I am compelled to make this statement for all of the ADHDers and partners of ADHDers out there who have gotten used to that handy excuse: knock it off! Individual situations always require individual assessments. If that assessment ends with a diagnosis of ADHD as the culprit, well then, let’s call a chair a chair.

I won’t go into the personal details of my own situation…my recent ex may be in fact reading this post after all (and would agree with me that ADHD was not the devil in this ball of wax). But I will say this…if ADHD had ANYTHING to do with this, it was something like this…

I have always had ADHD. As a result of my particular upbringing and personality and set of ADHD symptoms, I do, in fact suffer from the ADHD malady called “blame one’s self first”. I blamed myself for a lot in this relationship that I did not deserve to carry the weight of. For a long time. My diagnosis actually helped me to begin to see that fact. To own my own responsibilities and be much clearer about other people’s has been a huge gift. The lines between me and other are becoming far more healthfully drawn.

And so was the case here. See? Diagnosis can help you clean a lot of shit out of your closet, that you really needed to let go of. And, I have been really exhausted this year from the experience of really WORKING through the fallout of diagnosis…when you just barely have energy to carry your own stuff that you are working through, it makes the weight of what you shouldn’t be carrying seem that much heavier, and eventually you realize that you have to choose to sustain yourself and possibly let other things go…or continue to harm yourself by maintaining fuzzy borders.

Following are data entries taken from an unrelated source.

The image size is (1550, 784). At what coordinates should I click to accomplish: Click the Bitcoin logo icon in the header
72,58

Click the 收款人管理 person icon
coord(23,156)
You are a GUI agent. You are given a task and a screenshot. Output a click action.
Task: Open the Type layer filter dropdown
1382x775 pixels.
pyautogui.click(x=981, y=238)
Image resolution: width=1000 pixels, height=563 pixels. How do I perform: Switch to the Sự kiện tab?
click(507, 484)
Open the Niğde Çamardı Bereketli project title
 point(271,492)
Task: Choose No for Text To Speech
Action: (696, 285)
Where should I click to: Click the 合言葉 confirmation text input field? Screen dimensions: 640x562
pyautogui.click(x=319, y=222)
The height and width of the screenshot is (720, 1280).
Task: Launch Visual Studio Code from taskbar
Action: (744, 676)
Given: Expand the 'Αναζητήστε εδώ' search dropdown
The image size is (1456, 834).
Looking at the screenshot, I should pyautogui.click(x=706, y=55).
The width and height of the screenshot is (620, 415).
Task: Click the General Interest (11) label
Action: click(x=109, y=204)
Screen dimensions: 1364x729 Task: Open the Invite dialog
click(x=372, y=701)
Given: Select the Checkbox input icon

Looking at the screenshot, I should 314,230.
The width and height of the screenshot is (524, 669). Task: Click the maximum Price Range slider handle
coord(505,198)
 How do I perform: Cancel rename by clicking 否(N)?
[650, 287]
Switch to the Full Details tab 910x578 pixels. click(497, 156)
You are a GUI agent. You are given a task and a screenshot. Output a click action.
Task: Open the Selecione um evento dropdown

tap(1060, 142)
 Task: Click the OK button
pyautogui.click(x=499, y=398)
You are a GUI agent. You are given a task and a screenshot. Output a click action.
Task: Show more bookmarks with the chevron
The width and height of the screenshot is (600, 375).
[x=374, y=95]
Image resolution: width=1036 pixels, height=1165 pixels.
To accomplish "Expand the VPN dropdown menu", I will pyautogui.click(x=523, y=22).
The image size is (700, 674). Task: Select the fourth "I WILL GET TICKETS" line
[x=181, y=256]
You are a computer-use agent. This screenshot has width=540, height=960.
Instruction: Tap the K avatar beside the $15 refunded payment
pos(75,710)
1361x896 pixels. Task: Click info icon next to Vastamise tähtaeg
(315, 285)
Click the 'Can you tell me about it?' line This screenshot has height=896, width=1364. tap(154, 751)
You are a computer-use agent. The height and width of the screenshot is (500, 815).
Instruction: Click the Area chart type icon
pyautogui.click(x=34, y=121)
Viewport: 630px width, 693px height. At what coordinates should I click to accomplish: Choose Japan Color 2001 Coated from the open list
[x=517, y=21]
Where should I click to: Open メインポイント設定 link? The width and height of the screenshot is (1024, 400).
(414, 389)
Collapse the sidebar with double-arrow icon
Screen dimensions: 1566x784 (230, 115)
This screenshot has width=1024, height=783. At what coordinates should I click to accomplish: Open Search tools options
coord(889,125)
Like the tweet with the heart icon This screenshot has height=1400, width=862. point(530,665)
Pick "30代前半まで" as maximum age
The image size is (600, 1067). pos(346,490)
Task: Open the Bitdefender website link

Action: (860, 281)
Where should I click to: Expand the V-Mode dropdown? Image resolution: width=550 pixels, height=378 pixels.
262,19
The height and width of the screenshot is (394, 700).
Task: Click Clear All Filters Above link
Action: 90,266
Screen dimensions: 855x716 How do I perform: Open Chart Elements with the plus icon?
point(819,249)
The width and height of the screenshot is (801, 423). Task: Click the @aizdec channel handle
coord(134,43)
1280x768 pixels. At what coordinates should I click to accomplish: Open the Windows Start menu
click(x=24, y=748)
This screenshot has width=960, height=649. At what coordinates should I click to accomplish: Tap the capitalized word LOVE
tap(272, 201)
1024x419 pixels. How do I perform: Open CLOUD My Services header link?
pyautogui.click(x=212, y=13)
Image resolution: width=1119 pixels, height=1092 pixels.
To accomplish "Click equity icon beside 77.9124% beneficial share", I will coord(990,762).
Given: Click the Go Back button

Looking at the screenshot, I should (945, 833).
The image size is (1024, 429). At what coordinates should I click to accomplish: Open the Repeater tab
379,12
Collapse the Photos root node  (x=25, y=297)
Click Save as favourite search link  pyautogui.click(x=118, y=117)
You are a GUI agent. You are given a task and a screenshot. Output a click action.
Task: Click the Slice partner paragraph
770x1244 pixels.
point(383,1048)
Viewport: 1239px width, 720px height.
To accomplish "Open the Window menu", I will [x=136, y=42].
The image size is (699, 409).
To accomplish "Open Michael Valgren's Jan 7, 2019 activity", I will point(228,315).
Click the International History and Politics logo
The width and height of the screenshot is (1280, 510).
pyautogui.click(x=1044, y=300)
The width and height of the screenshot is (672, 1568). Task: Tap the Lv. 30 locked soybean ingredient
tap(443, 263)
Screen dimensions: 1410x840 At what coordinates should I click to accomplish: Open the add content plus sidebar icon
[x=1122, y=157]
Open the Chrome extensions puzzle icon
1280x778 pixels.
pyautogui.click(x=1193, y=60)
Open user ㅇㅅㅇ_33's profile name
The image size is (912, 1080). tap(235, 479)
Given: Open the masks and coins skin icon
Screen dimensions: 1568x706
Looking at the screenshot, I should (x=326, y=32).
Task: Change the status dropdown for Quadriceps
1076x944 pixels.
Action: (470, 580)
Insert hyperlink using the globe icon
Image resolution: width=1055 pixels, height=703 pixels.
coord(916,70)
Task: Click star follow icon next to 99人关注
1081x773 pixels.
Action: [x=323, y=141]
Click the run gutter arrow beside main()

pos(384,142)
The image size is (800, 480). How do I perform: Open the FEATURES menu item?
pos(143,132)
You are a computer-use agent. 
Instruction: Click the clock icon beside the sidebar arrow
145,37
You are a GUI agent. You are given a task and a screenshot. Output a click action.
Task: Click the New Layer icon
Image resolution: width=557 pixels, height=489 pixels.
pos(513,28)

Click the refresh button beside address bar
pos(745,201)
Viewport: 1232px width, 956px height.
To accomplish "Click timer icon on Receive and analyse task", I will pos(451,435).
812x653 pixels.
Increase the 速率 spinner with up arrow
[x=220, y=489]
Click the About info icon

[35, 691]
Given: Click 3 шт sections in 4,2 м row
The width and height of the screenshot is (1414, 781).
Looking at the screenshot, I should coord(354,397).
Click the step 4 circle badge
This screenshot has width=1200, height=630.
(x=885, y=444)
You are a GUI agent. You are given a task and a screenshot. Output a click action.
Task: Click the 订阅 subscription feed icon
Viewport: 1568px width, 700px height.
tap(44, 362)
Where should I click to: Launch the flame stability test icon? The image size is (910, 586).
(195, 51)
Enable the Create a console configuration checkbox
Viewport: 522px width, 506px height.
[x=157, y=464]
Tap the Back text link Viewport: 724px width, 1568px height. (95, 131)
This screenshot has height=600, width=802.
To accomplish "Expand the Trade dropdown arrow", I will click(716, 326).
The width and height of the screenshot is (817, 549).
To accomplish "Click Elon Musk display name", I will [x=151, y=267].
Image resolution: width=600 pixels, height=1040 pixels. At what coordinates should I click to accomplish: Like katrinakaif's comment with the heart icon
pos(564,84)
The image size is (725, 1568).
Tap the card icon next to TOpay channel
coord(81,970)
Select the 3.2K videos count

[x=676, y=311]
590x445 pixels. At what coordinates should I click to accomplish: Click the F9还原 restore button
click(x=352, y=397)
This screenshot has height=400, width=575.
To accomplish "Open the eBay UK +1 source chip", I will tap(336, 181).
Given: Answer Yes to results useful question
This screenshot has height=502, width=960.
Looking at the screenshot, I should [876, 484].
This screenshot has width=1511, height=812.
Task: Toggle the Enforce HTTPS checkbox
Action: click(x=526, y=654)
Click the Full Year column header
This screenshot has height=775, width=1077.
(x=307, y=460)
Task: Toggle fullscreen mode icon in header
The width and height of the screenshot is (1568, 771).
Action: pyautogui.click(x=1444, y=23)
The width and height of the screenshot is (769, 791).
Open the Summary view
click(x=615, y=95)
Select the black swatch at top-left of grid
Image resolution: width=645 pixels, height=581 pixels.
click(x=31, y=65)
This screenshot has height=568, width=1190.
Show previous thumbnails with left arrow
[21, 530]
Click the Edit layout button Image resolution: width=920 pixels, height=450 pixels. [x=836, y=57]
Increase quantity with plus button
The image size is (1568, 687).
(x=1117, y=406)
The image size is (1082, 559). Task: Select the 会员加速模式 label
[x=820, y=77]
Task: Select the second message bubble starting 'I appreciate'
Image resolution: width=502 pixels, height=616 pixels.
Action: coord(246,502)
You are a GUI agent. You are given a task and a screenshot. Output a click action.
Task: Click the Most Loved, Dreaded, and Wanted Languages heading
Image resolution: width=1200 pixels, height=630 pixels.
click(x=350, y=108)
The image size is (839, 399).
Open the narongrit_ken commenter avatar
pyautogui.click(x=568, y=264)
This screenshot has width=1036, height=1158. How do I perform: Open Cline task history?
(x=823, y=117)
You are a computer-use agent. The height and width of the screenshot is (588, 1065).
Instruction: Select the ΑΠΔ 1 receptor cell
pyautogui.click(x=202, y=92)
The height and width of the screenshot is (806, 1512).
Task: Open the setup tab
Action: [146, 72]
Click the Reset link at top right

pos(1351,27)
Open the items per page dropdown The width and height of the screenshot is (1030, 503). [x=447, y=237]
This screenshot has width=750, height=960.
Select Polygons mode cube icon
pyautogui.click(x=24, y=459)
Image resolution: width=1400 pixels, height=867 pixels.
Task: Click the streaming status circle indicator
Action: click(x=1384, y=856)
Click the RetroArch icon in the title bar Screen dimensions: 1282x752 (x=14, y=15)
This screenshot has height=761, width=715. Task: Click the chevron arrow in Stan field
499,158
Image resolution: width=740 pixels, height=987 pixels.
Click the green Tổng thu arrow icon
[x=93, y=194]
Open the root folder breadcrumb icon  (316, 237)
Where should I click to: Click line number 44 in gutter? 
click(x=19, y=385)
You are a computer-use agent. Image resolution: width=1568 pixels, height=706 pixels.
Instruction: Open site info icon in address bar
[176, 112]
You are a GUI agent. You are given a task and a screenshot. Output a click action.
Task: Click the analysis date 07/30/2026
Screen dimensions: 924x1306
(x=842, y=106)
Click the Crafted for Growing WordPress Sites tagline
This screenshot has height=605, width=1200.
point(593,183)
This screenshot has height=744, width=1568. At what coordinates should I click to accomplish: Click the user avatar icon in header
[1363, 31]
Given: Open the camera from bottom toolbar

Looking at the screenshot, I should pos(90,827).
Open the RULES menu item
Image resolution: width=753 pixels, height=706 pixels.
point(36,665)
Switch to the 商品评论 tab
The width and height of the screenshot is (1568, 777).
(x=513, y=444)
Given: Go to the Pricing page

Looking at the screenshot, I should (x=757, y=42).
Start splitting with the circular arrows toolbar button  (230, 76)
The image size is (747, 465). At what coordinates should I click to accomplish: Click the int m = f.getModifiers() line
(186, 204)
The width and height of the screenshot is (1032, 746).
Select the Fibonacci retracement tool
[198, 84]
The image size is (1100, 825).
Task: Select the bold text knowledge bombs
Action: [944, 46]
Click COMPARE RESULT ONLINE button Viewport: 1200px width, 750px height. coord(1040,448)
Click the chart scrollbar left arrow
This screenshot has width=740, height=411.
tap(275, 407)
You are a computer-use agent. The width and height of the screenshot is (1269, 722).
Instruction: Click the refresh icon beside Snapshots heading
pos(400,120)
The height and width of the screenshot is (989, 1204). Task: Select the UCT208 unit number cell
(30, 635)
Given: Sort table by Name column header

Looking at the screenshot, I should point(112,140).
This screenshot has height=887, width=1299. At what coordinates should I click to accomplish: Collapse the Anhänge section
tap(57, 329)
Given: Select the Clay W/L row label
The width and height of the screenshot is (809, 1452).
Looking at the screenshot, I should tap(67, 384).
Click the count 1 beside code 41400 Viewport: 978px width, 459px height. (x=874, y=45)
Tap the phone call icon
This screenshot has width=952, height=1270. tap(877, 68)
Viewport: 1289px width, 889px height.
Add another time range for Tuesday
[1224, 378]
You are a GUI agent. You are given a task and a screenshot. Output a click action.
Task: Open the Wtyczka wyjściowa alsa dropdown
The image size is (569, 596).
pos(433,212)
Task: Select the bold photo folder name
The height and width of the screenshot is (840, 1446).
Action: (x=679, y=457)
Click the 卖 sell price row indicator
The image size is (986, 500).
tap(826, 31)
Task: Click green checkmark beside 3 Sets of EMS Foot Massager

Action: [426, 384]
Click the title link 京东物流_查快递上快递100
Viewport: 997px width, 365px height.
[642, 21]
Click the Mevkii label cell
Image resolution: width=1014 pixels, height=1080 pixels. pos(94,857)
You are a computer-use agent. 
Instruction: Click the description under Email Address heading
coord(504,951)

The fact of the matter here is that my partner had his own very large closet of old shit to work through. He knows it, I know it, continuing our relationship was only giving him permission to continue to ignore it…and if ADHD played any role, diagnosis propelled me to stop allowing his pile of shit to continue impacting me and HIM in a negative way. ADHD did not do this…but diagnosis gave me some of the awareness that brought me here. Processing my own ADHD issues has helped me begin to learn a new, healthier way of living with myself, AND with others.